I had first come to know the area in my childhood on the many journeys through the area on the way to the Causeway when life in the back seat of the car involved taking the scenes that flashed by the opened windows rather than that on the 3 inch screen of a hand held game console. There were also several journeys especially those taken during the lunar New Year holidays on which we would turn off to the west – towards the Teck Whye area where a friend of my mothers ran an orchid nursery on a little road that turned upwards from Choa Chu Kang Road – and it was on those journeys that I first became acquainted with the level crossing just a short distance up the road.

The level crossing at Choa Chu Kang Road ... the last major rail level crossing in Singapore.

I am not quite sure how I had developed a fascination for trains –something that might have been fed through the many visits to the Robinson’s toy department which had a wonderful collection of model train sets that I often had my sights on and perhaps having had many encounters with the Hooterville Cannonball on black and white television, while being entertained by the then popular comedy, Petticoat Junction, but having had a fascination for trains – I also found anything else that had to do with trains fascinating – including many of the features seen along the tracks, particularly the few level crossings that I had come across, of which the first was the one on Choa Chu Kang Road.

Could my fascination with trains have been from the diet I had of black and white television in which I had become acquainted with the Hooterville Cannonball in Petticoat Junction? (Source: http://petticoat.topcities.com/hooterville_cannonball.htm)

I am not sure when I had first seen that particular crossing in operation, but it was something that I would look forward to seeing each time we were in the area.
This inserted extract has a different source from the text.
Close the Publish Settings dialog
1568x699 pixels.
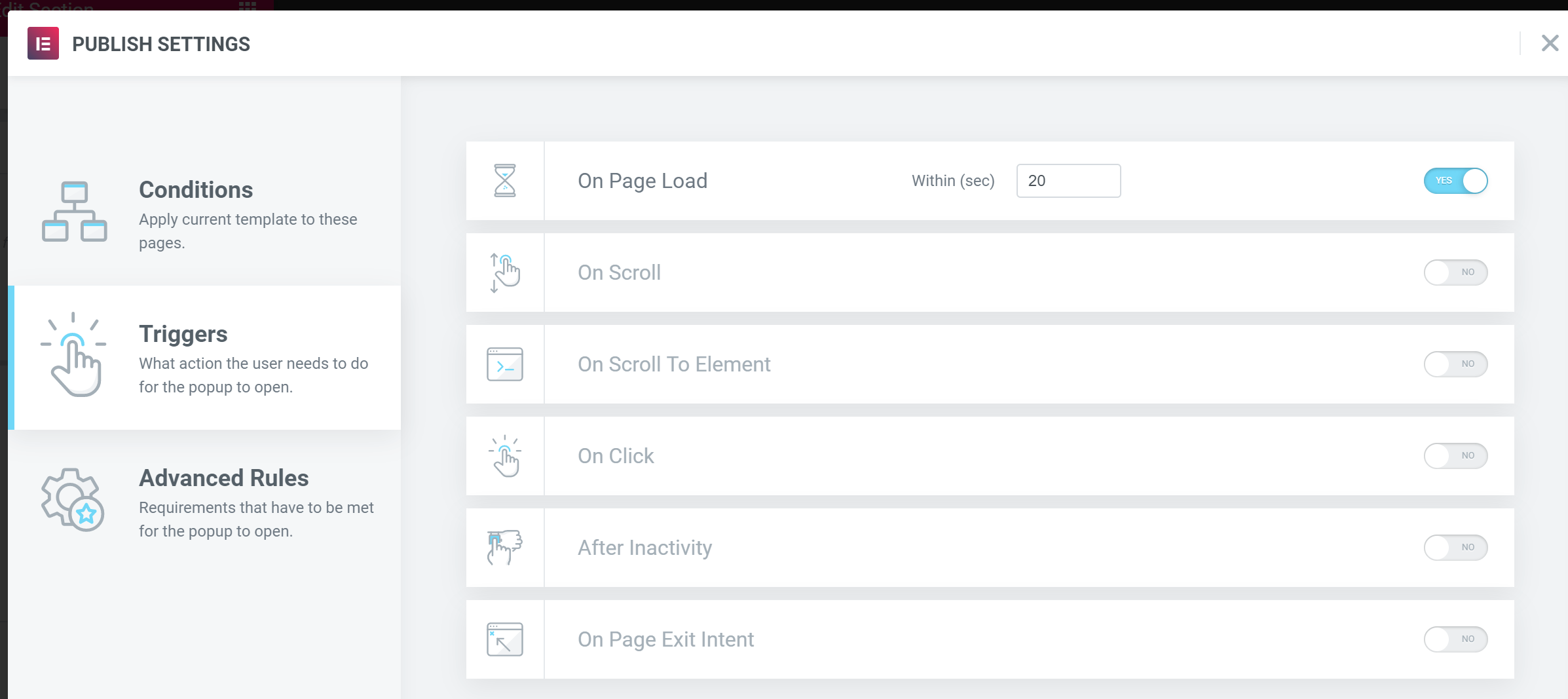[1550, 43]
It always seemed surreal somehow how traffic would grind to a halt, as the man who manned the crossing, flag in hand, hurried about closing the wooden gates of the crossing, followed by the sight beyond the gate of a train zooming its way across the road …

I had always looked forward to seeing a train zooming past the level crossing at Choa Chu Kang Road whenever I was in the area ...

The wonderful sight of a train crossing the road ...

Signal flag used at the level crossing.

The crossing had been one that in the later part of my youth, I had left behind me, as school going years intervened and visits to the orchid nursery became less frequent. It was only many years later when I was doing my National Service that I had become reacquainted with the crossing during the four months that I had spent at nearby Stagmont Camp. By that time, much of the area had become unrecognisable and the roundabout had taken a bow. Somehow it did not seem the same – with most of what was around had disappeared, only a few rows of old shop houses along Upper Bukit Timah Road and Woodlands Road had been left behind … one for some reason that I had remembered for a fruit shop that seem to have the juiciest lychees that I had ever seen. I guess with that and perhaps not having had to time to explore much of the area which I had previously been familiar with, I took less of an interest in what was arond – passing at most a cursory glance at the crossing that I once held a fascination for.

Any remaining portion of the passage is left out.